Twitter’s Fate: Marc Benioff of Salesforce Addresses Acquisition Talk

At first glance, the two companies could not be more different. Twitter is where celebrities, politicians and countless other individuals broadcast their thoughts in 140-character messages. Salesforce, on the other hand, makes online software for salesmen and marketers.

Yet Twitter would fit into a vision that Mr. Benioff has had for Salesforce, which he founded in 1999, as a company that can help enterprises with all of their customer needs. Twitter, in Mr. Benioff’s eyes, is already a powerful customer service tool that airlines, restaurants, banks and many other companies use to field consumer complaints and requests. Companies can also use what people post on Twitter to glean consumer habits.

“This is a huge messaging and communications service,” Mr. Benioff, who turned 52 last month, said on Wednesday in an interview on his way to the St. Regis. He added, “I use mergers and acquisition activity to think about the market.”

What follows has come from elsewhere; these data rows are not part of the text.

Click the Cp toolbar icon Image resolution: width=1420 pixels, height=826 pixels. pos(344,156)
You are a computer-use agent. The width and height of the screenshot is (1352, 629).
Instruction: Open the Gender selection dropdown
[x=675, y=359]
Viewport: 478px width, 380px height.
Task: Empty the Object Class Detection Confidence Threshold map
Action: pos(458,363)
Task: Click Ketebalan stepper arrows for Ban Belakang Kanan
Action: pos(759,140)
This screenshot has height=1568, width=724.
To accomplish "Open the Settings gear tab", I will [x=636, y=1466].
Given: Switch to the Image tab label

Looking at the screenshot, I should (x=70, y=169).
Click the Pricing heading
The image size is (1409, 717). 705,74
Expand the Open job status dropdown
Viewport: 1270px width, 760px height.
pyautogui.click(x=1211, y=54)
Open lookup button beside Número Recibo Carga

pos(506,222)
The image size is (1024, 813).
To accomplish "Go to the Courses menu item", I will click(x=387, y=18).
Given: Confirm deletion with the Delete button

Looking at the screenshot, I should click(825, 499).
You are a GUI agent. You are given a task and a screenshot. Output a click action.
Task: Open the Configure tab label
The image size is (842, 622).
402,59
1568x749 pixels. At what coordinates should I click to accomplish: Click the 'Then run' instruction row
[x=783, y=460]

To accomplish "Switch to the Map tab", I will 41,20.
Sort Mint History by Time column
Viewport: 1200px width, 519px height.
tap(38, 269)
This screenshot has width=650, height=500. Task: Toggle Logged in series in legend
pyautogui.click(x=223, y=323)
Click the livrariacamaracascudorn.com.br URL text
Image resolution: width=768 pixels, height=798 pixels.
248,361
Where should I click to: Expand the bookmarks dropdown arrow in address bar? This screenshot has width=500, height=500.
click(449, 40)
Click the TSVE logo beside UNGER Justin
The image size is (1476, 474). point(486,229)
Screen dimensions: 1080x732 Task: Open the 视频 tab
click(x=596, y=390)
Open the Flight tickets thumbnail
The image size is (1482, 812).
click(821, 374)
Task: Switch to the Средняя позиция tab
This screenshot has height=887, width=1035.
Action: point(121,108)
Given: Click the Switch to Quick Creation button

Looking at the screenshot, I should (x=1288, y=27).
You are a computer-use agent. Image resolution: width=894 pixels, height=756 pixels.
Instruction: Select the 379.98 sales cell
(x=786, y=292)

Mr. Benioff faces a battery of challenges in buying Twitter. Skeptical investors have pushed Salesforce stock down by more than 8 percent since news broke that the company was considering bidding for the social media company. Any deal would likely be Salesforce’s largest, with Twitter valued at about $ 17 billion. Salesforce, which is unprofitable, has a market capitalization of about $ 46 billion.

“This would be a disaster,” said Joel Fishbein, managing director at BTIG, a financial services firm. “Benioff is a visionary, but this could blow up. Engineers could leave Salesforce, and it would send the stock down 30 or 40 percent.”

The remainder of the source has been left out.